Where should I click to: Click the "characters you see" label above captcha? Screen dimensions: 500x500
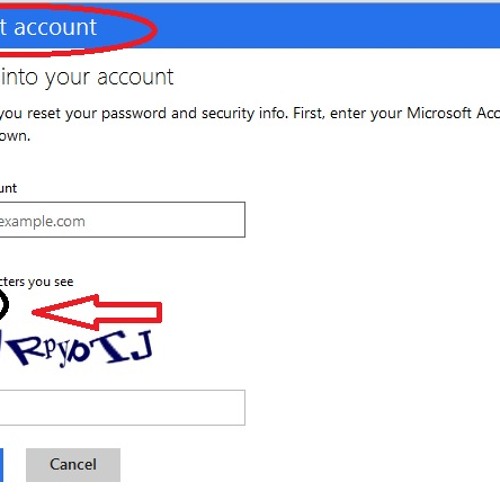[x=37, y=282]
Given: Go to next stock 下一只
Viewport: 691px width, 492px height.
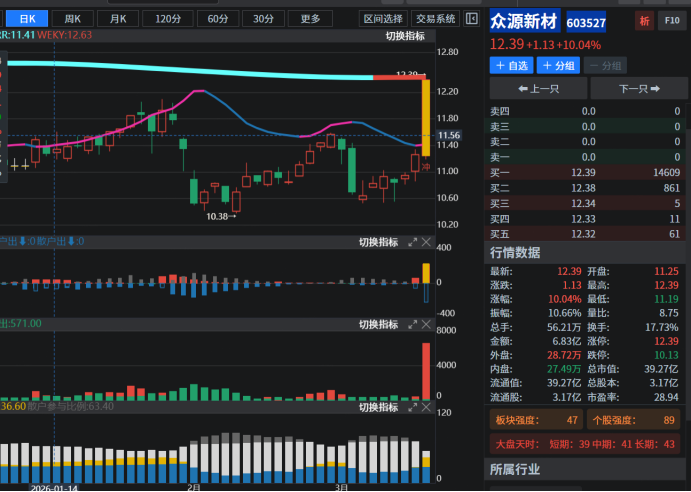Looking at the screenshot, I should click(x=638, y=89).
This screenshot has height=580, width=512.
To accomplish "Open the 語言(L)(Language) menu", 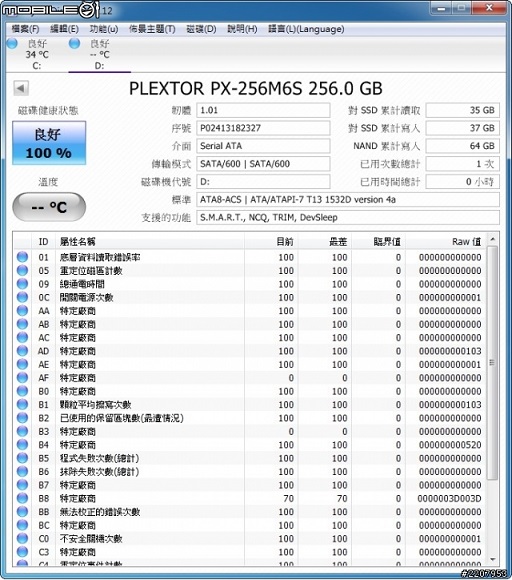I will (306, 29).
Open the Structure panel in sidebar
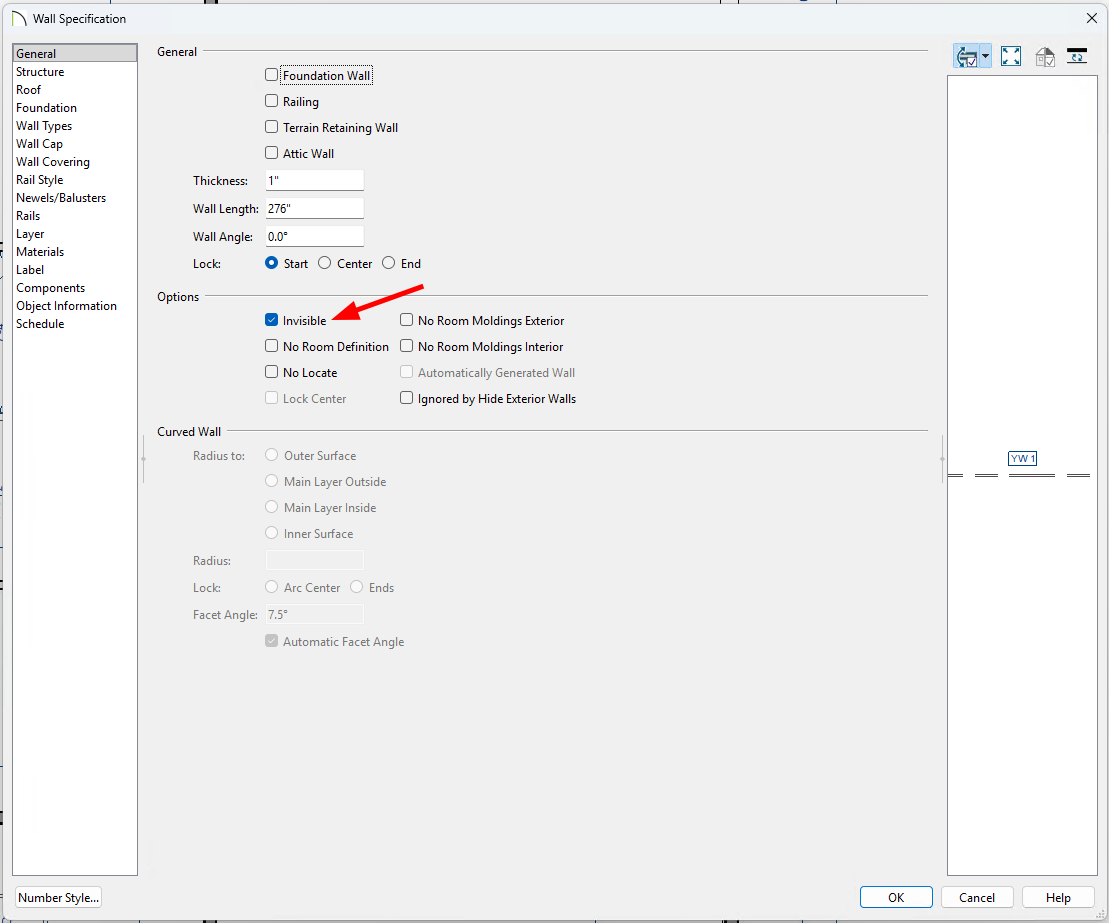The image size is (1109, 923). tap(40, 72)
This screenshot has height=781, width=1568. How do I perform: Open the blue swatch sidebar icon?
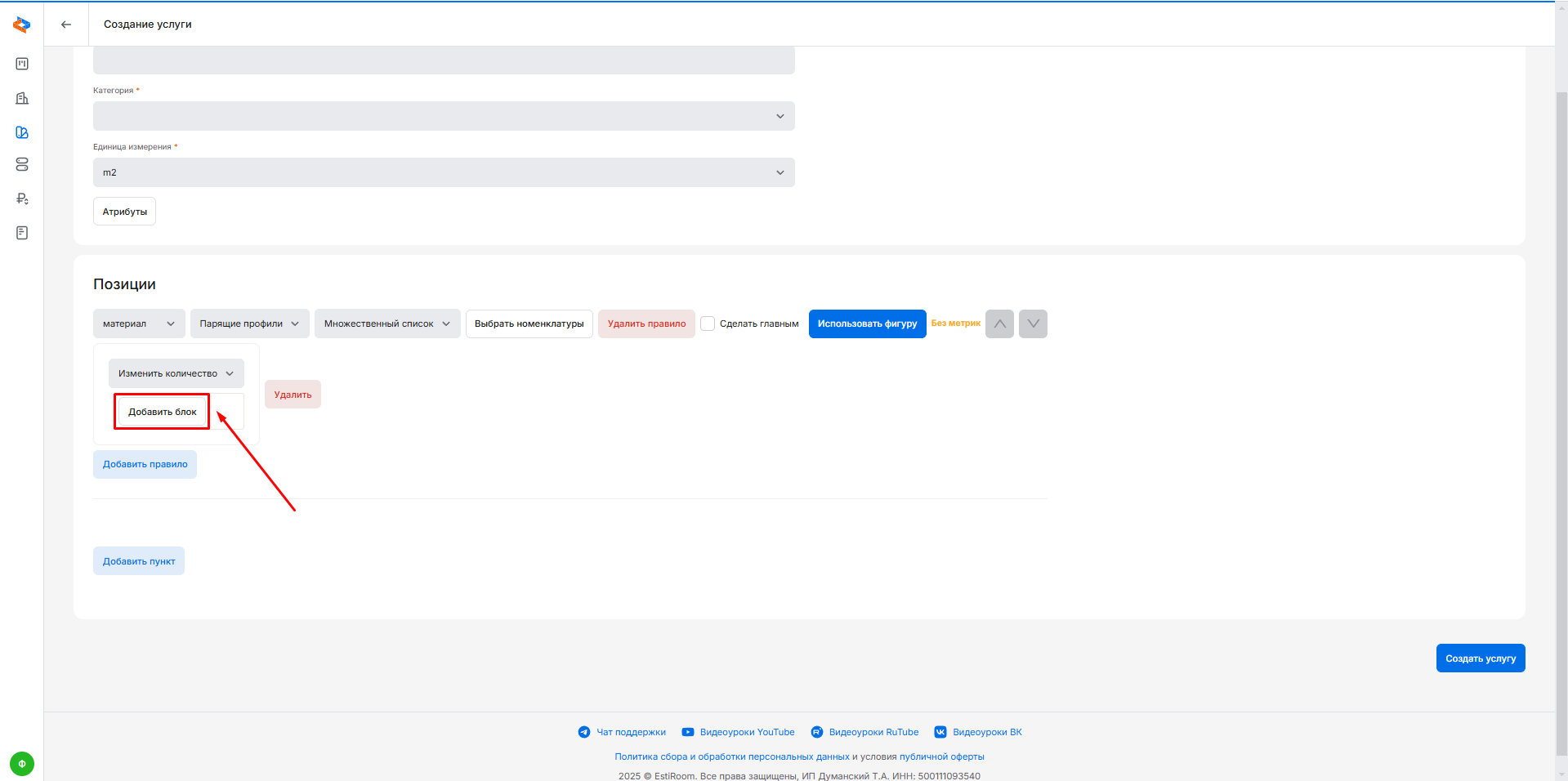[22, 132]
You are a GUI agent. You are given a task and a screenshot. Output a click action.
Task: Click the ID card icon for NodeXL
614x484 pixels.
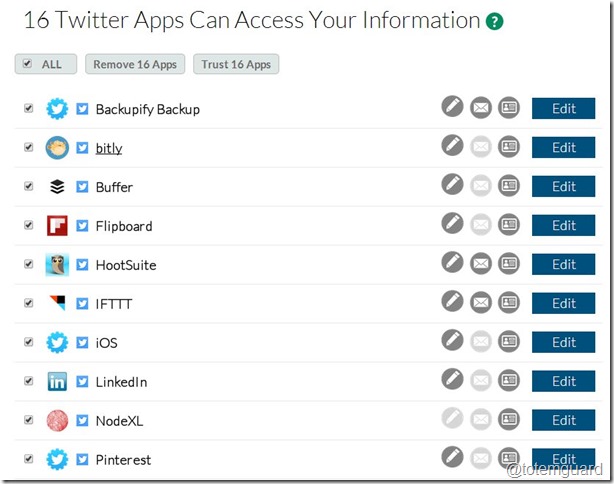509,419
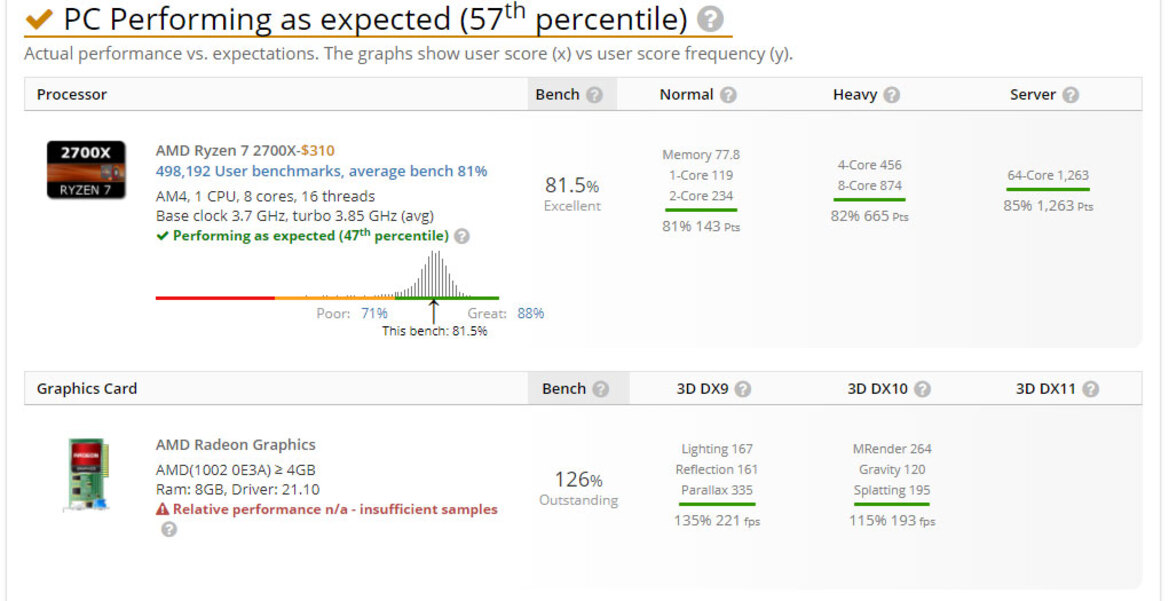Open the AMD Radeon graphics card image

point(86,475)
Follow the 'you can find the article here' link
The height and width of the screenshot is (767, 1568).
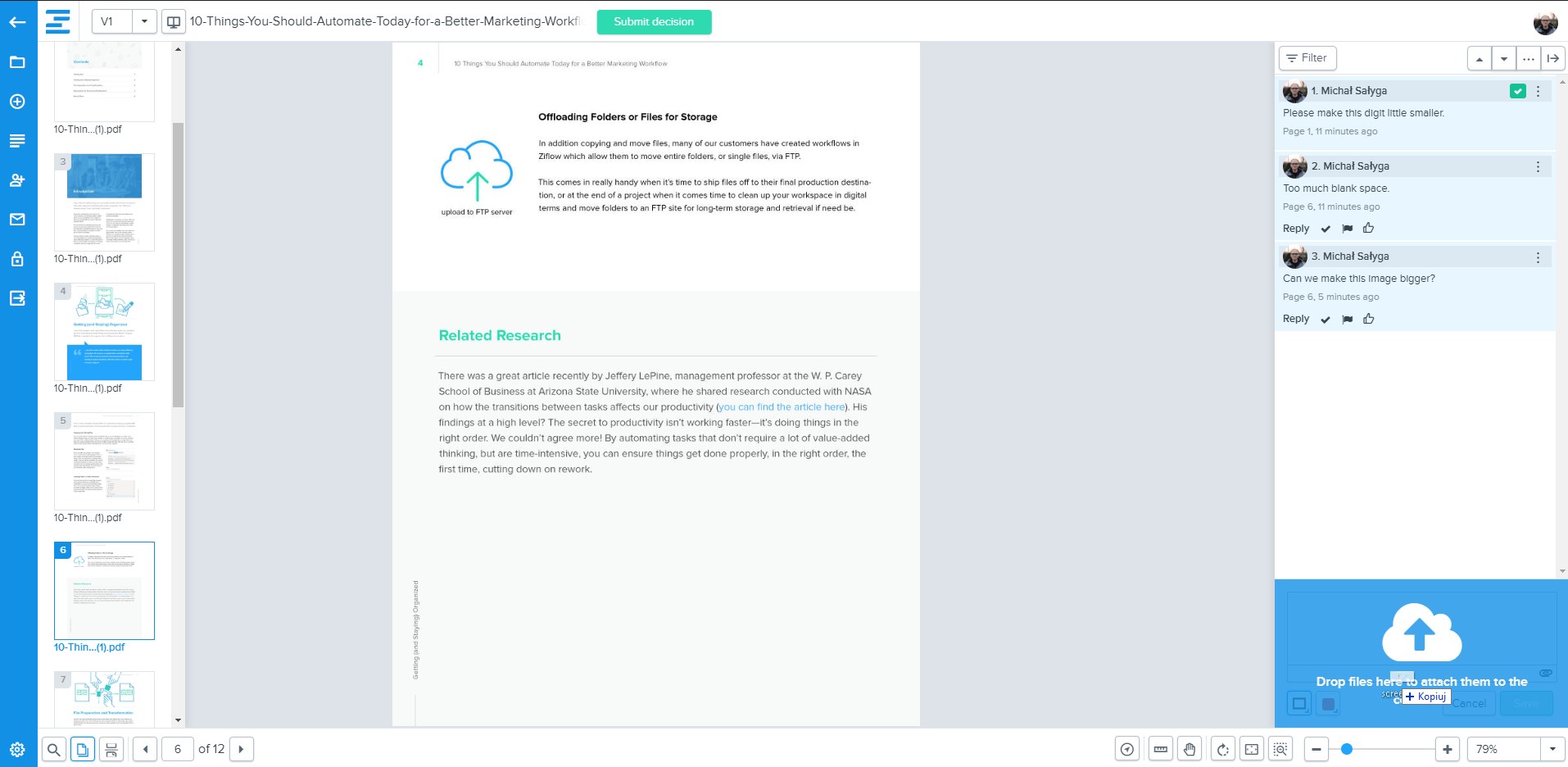782,407
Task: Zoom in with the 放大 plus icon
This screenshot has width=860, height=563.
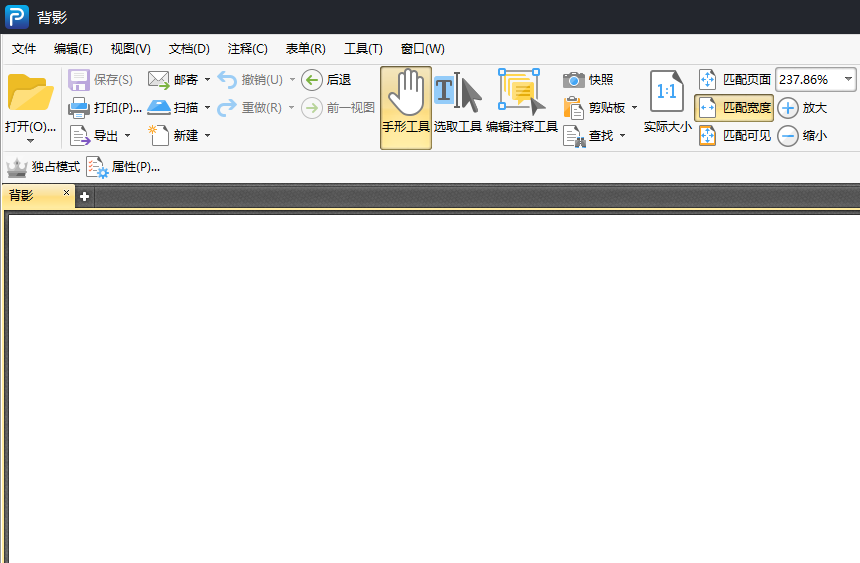Action: [x=802, y=108]
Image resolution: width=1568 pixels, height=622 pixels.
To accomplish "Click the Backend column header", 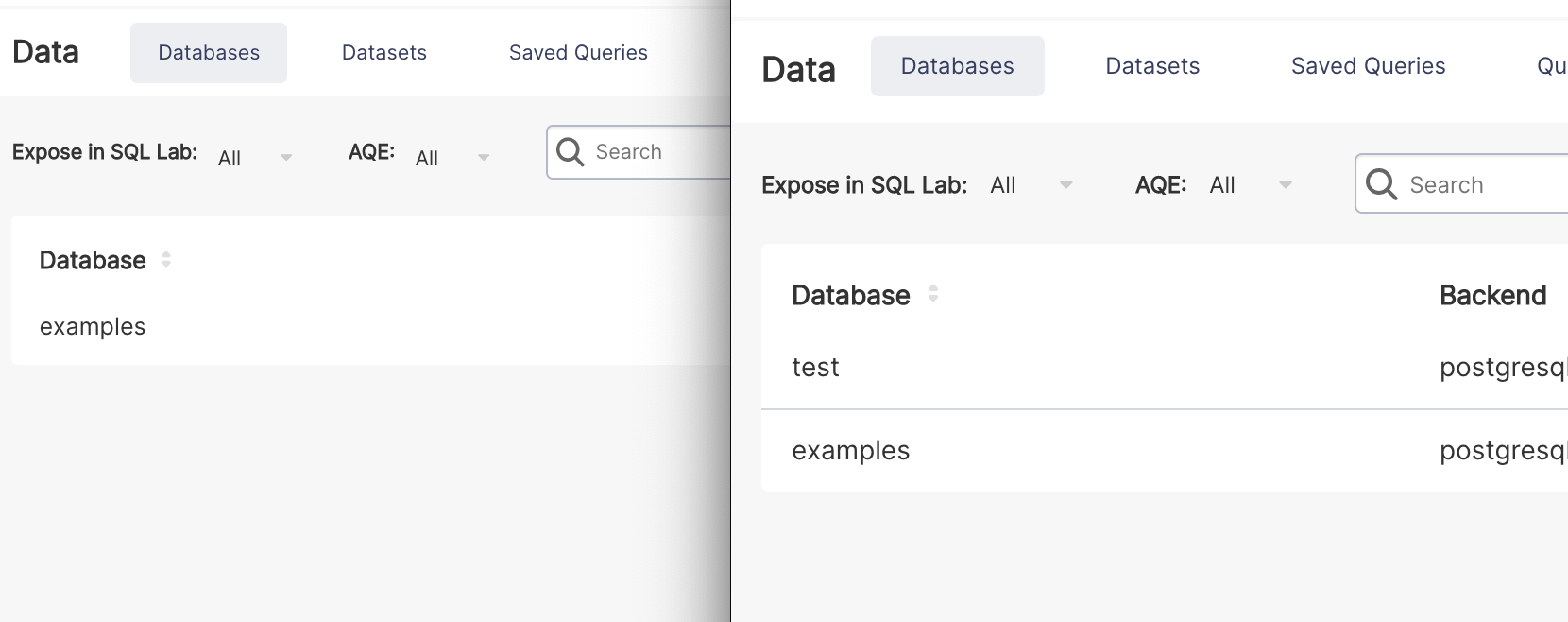I will pos(1492,296).
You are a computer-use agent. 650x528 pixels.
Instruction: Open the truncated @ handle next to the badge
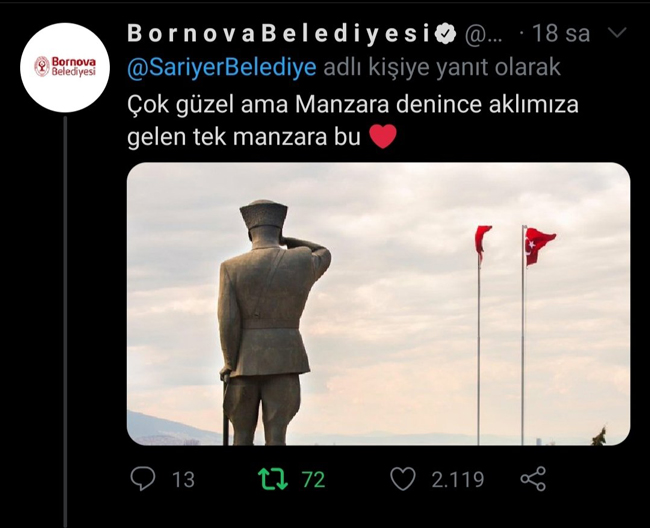pyautogui.click(x=483, y=34)
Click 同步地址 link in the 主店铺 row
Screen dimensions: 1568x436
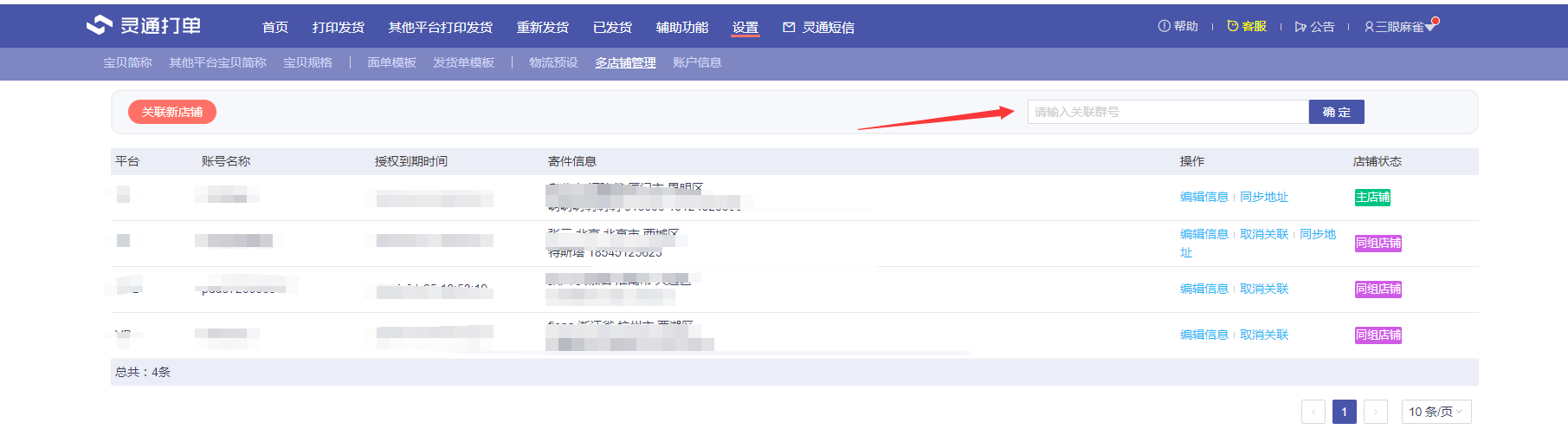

•••

» **Task description**:
Could you copy everything from the line containing "Click 同步地址 link in the 主店铺 row" down through the end of the records, leaving out the pictures?

» **Finished exercise**:
Click 同步地址 link in the 主店铺 row
Screen dimensions: 1568x436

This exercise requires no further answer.